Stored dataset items
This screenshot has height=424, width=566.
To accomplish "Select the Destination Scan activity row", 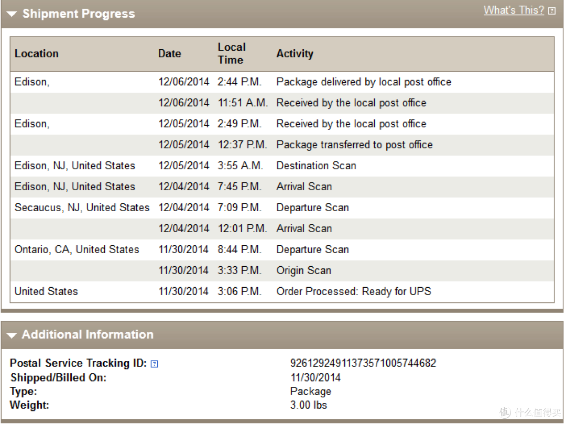I will tap(282, 166).
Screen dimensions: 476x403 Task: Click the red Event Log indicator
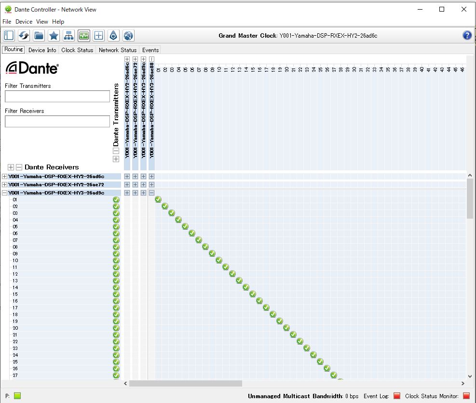[397, 396]
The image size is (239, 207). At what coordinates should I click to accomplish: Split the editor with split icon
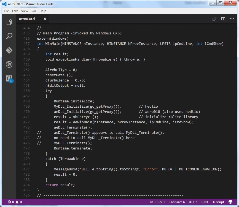click(223, 19)
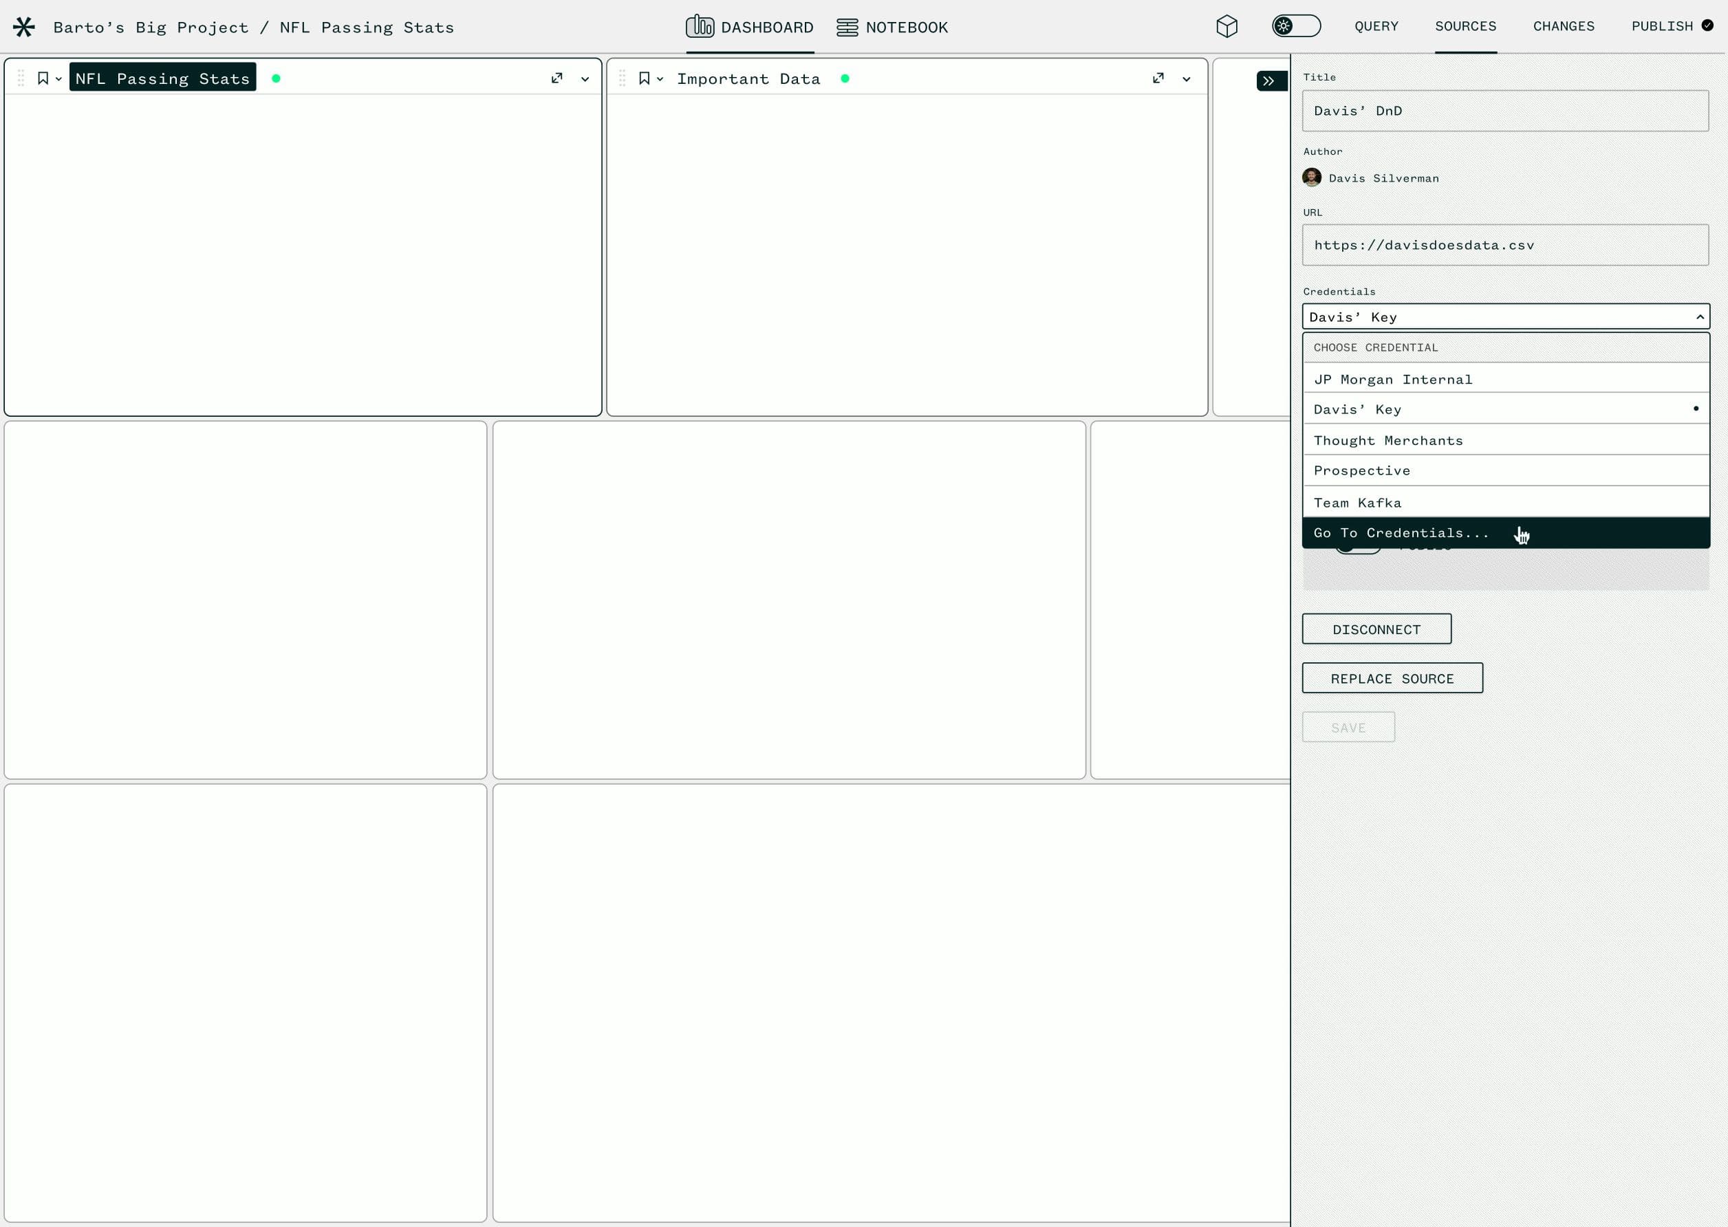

Task goal: Repeat the records word for word, starting at the line that contains "Screen dimensions: 476x403" and running through the end of the records. Leave the pictures out of your answer.

Response to the task:
Screen dimensions: 476x403 Task: Click the red Event Log indicator
[397, 396]
The image size is (239, 207). At what coordinates should I click to accomplish: Split the editor with split icon
click(223, 19)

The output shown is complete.